2017 nissan Rogue slaw. On the way home from an hour drive we stopped at a road side stand and started the car and the climate control would not come on at all, all black. 2 emergency lights came on. First one was the power steering light with the ! after it and the other was the front end collision detection light. The power steering was out also. The error messages on the dash said that there wear no errors. We tried restarting the car and stopped at a few gas stations and waited to see if that would help any, but nothing. I finally get into town and I am guessing it is a fuse so we stoped at an auto parts store and looked at the fuses and the all seemed fine. Figured I would go home and bring it to the dealer, however everything seemed to work just fine again. My wife has also had the same thing happen to here 2 weeks ago. Any ideas? I know the dealer is going to say "everything looks good"


----------



## katy8589 (Jul 17, 2019)

tims1111 said:


> 2017 nissan Rogue slaw. On the way home from an hour drive we stopped at a road side stand and started the car and the climate control would not come on at all, all black. 2 emergency lights came on. First one was the power steering light with the ! after it and the other was the front end collision detection light. The power steering was out also. The error messages on the dash said that there wear no errors. We tried restarting the car and stopped at a few gas stations and waited to see if that would help any, but nothing. I finally get into town and I am guessing it is a fuse so we stoped at an auto parts store and looked at the fuses and the all seemed fine. Figured I would go home and bring it to the dealer, however everything seemed to work just fine again. My wife has also had the same thing happen to here 2 weeks ago. Any ideas? I know the dealer is going to say "everything looks good"
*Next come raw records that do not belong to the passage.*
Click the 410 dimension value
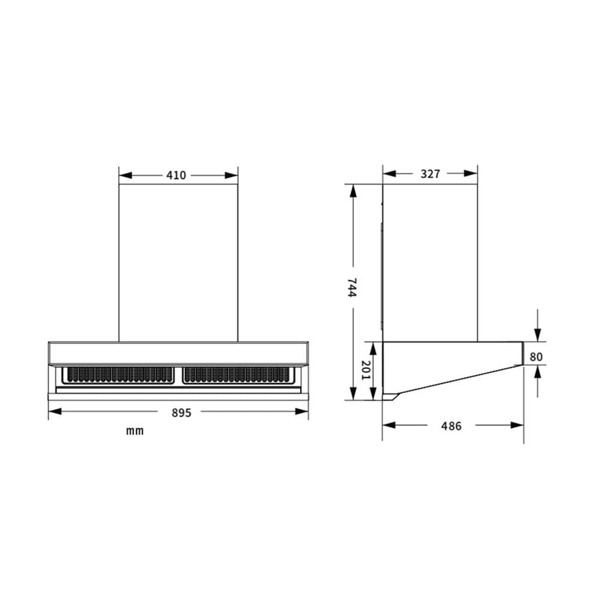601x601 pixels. [176, 175]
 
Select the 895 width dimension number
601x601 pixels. [182, 413]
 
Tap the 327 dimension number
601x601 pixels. [430, 174]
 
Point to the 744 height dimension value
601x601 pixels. [352, 287]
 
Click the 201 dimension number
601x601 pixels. [366, 370]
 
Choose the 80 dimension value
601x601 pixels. [536, 357]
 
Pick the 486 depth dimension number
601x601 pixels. [451, 426]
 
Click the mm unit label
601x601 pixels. [135, 431]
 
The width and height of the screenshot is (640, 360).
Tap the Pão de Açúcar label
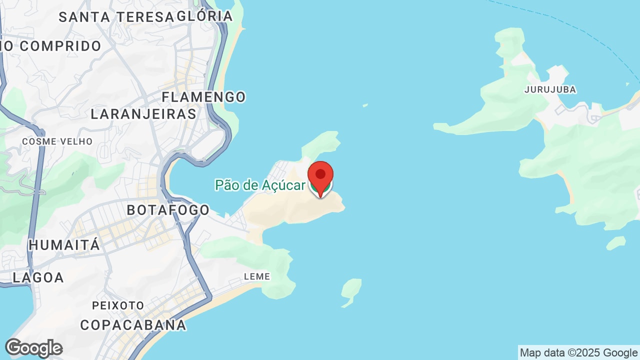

Hello I have had this problem the past two weeks with my 2017 Nissan Rouge along with my car not turning off did you ever find out what was happening?


----------



## rogoman (Dec 16, 2004)

Even thou the dash reports no errors, it would still pay you to do an ECU code readout with a portable scan tool to see if any fault codes are set. The tool can be purchased at most auto parts stores. Also most auto parts stores will do an ECU code readout for free. Post the actual codes here on the forum so that we may be able to help you further. If there is one or more fault codes set, they can help point to the malfunction. If you have a copy of the FSM for your vehicle, the code readout procedure is described there along with a listing of codes. You can download a copy of the FSM from this web site: https://ownersmanuals2.com/. The section EC.PDF is the one you need to read.

Your intermittent operating problem may be caused by a poor ground point connection. Check all the engine electrical ground points for tightness and any oxidation. Your intermittent operating problem may also be caused by the battery charging system. A properly working charging system puts out about 13.2 to 15.0 volts, but this is a general spec, and the factory service manual should be referenced for the correct charging system voltage specifications for a particular vehicle. A battery should have a static charge of 12.2-12.6 volts. If a battery is not good, the charging system may not be able to charge properly. When a charging system is not charging, or overcharging, a lot of "strange" things can occur. It's not uncommon to see a multiple of stored trouble codes in the ECM memory. So, whenever a car is setting a multiple of trouble codes, idling funny or stalling, or anything out of the "norm," test the charging system before you start pulling hairs!


----------